**DATA:**
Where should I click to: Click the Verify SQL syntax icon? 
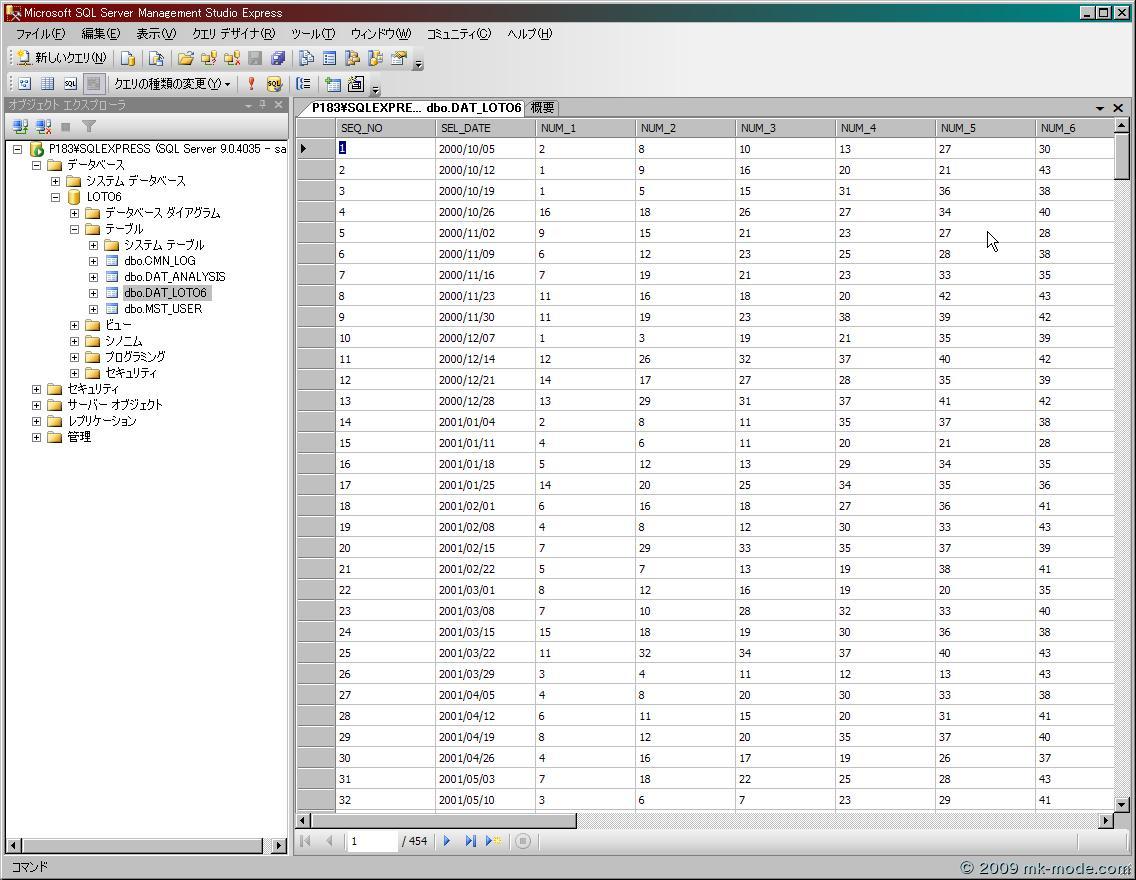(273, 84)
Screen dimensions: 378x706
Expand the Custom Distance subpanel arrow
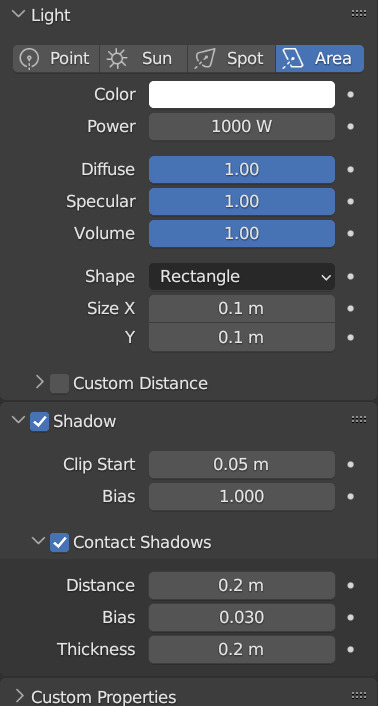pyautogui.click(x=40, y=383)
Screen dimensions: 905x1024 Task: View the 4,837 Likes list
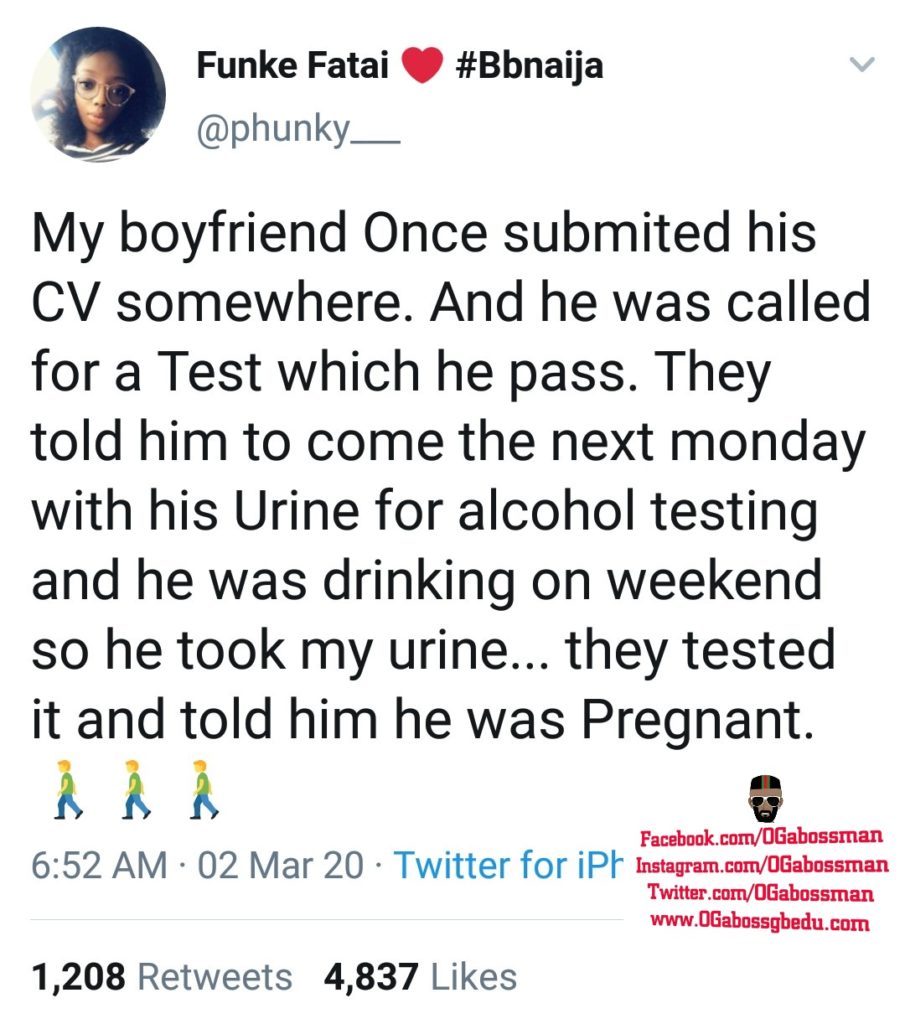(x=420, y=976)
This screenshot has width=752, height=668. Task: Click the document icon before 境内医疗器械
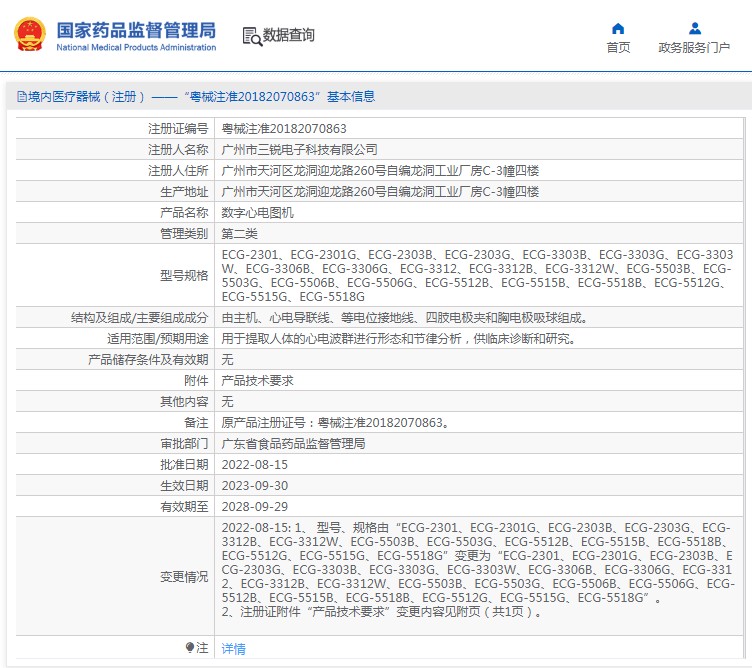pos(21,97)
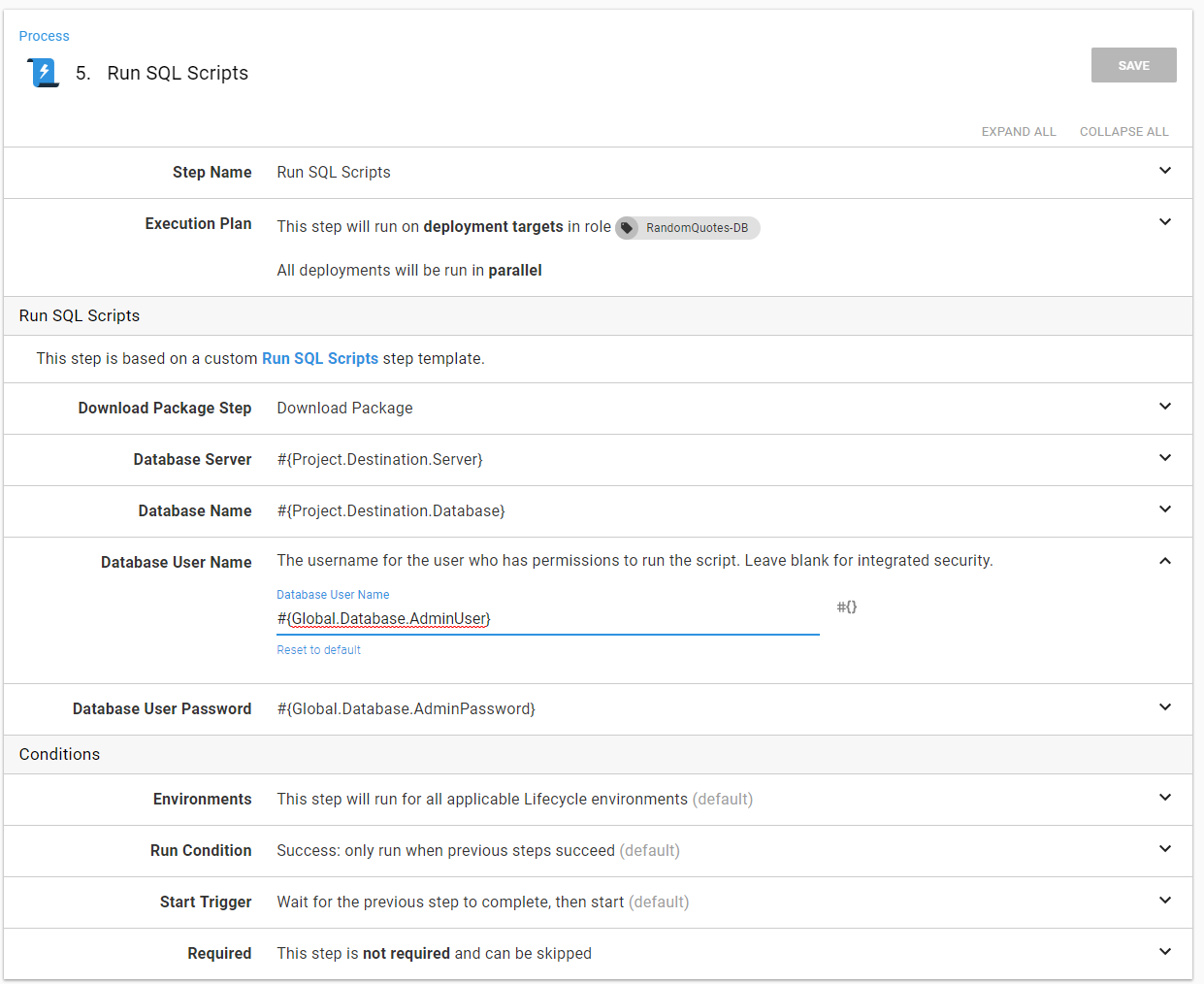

**ABOUT THIS TASK:** Reproduce the listing exactly, but keep its images out of the copy.

**OUTPUT FOR THIS EXERCISE:**
Where should I click to: Click the Verify SQL syntax icon? 
(273, 84)
Screen dimensions: 378x706
Expand the Custom Distance subpanel arrow
pyautogui.click(x=40, y=383)
Screen dimensions: 905x1024 Task: View the 4,837 Likes list
(x=420, y=976)
This screenshot has width=752, height=668. Task: Click the document icon before 境内医疗器械
pos(21,97)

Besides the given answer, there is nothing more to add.